Last night as I tucked my son into bed he looked at me and asked, “Since school is over, how will I see my friends? Will they come to my new school?” I took a deep breath and waited to respond and then said confidently, “I don’t know.” Brock is my first kid and I have no idea what I’m doing. I’m winging just about every part of motherhood and I’m as okay with that as I can be. What I do know is that I don’t want him to feel hurt or miss out on experiences with his friends. I want to do the right things for him, and I always try to keep myself in check to make sure I’m doing “enough.”
Even when nothing ever seems that way.
I think about the possibilities of hanging on. Should I send a note to school with our number and email address so that friends can keep in touch? Should I try to send him to the same camps and activities as all of his friends so that he can continue to foster meaningful friendships at five years old? Too much? Not enough?
Or is it my job to teach him that there is a season and a time for everything? That this part may be ending but a new chapter of his life (and a very exciting one) is beginning. I guess I know it’s my job, but that’s a terrible job when, as a mom, we already know how bittersweet it to accept each stage of life and move forward. How do I teach him closure?
Where has the time gone?
As each of those last days of pre-k ticked by, I would look at my son and wonder where the time has gone. I’d smell his hair as I kiss him goodnight and different memories would flash inside my mind. I remember a curly-haired blonde baby with jack-o-lantern teeth. He was wild and giddy and played by himself but loved to crawl up by his mama and fall asleep. It’s wild to think that much time has passed. Even I can barely let that go.
I think about the progress he’s made through the past couple of years. We weren’t sure he’d talk when he was three. At the time he went to a speech therapist and now he can barely take a breath between sentences and gets in trouble for talking in class. At the time of stressing out about his speech, I was definitely looking forward to the next step but our anxiety does not necessarily match our child’s reality. I had to wait it through, but now that time has passed.

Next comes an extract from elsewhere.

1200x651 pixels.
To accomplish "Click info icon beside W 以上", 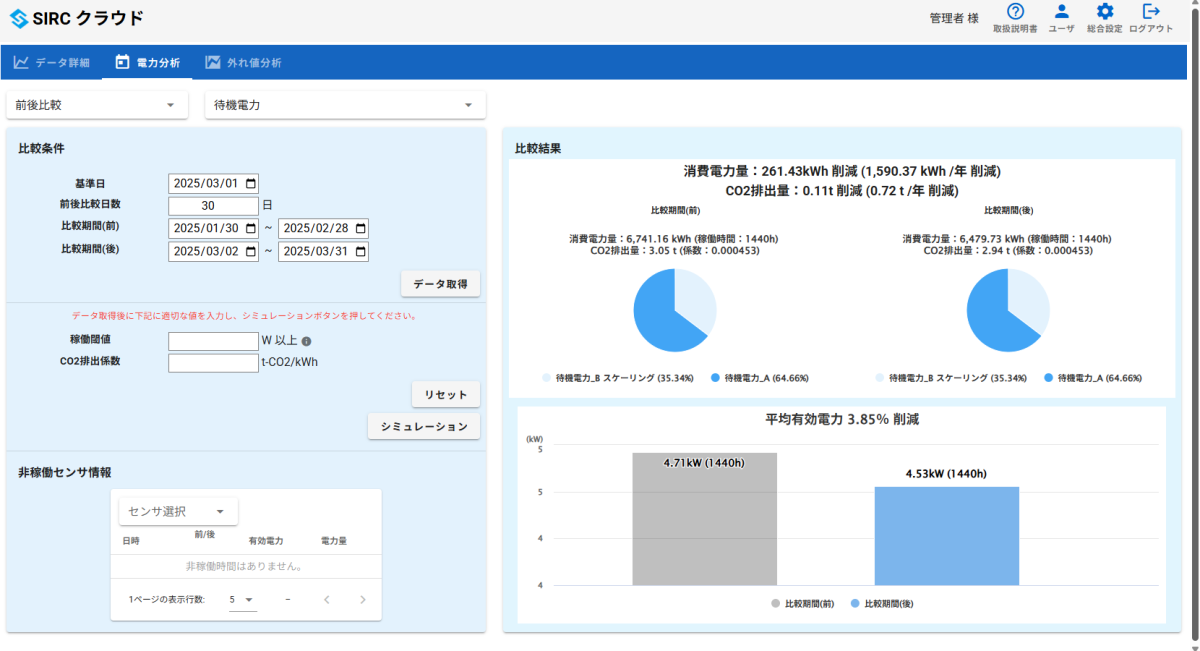I will [x=307, y=341].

It’s not like my five-year-old is in any sort of fragile emotional state. The same boy waltzes into our bedroom around 8 PM in with his underwear on his head and tell us it’s his superhero hat. And we often hear thumps as he practices his very own potato sack race in his bedroom with the pillowcases from his bed. He has a vivid and amazing imagination And he loves so big. His heart is so full and he tells me daily how much he loves his friends. My heart breaks as we move forward to the next chapter.
A new chapter
I thought about using his imagination to my advantage and literally comparing life to a book. Showing him that there are different parts or chapters in life. There are different characters that each person comes across. For example, Curious George and the Man in the Yellow Hat are always together but they come across different people along their path. Sometimes they come across the same people again and sometimes they don’t.
I think about my own chapters too. A mom struggling with the basics, showers, sleep, marriage and knowing that so many more things are coming my way. We are constantly forced to look into the face of the ever-changing phases. Sometimes it’s in the lives of ourselves or our kids but it’s also in the lives of our parents. Seeing my mother and father slowly move into the role of retired, relaxed grandparents that spoil my children. What they’ve done has become has been an overwhelming education.
It’s translating this concept of a new chapter to a five-year-old in any way that makes sense that has me scratching my head. The only way I know to help him is to keep working on these transitions myself and knowing that change is the only constant. If I can teach my child to understand and appreciate change, I’ll be giving him a gift for life for sure.